[Your goal]: From the line that includes "The width and" to the last line of the records that follow, copy every line exactly and nothing more, omitting pictures.

Screenshot grounding data
Segment Open

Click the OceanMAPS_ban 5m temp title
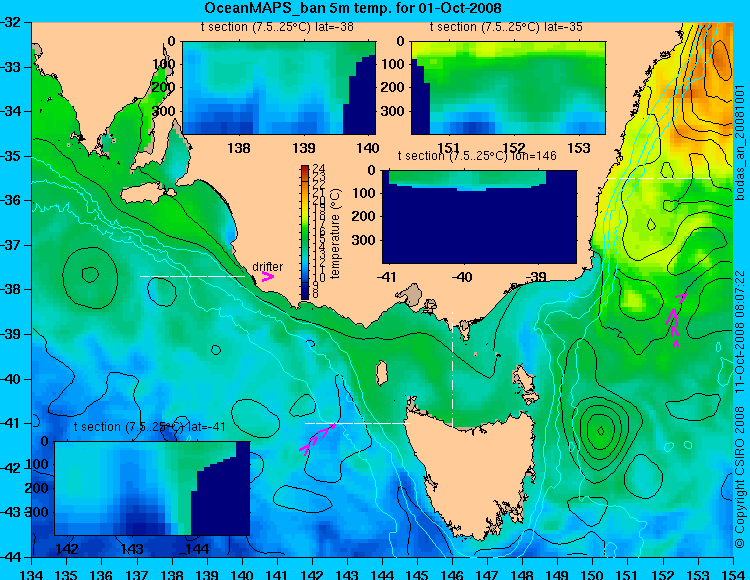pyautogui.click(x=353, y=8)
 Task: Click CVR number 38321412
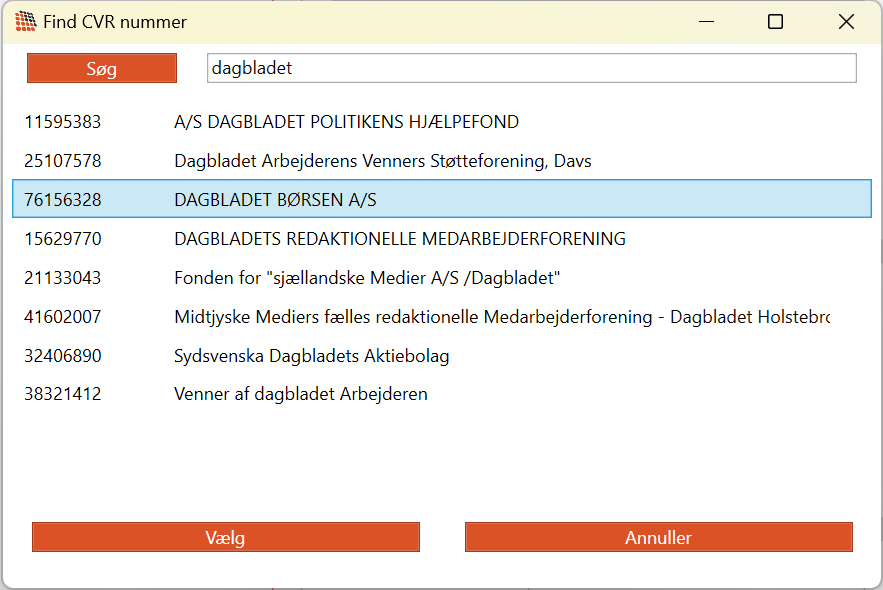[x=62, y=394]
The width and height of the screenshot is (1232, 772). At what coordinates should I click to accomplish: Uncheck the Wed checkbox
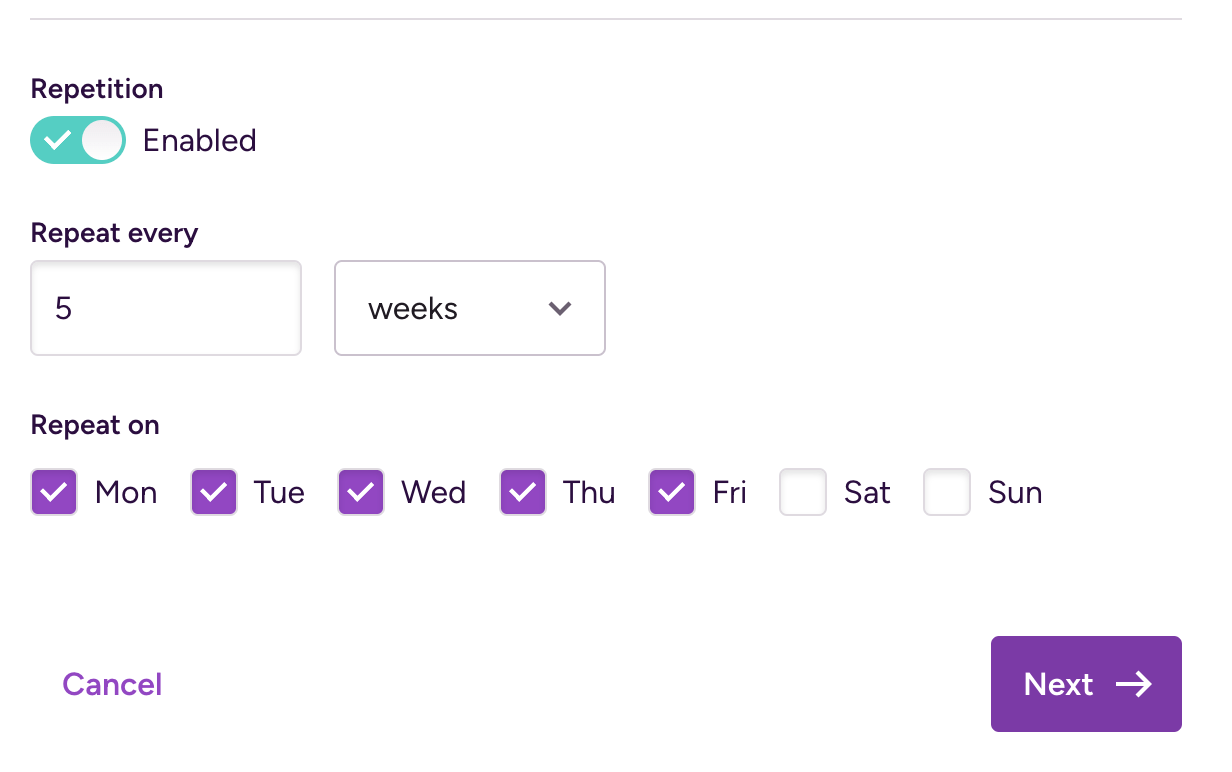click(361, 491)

Segment Closed

[Exercise result]:
The width and height of the screenshot is (1232, 772). At what coordinates should I click to accomplish: Uncheck the Wed checkbox
click(361, 491)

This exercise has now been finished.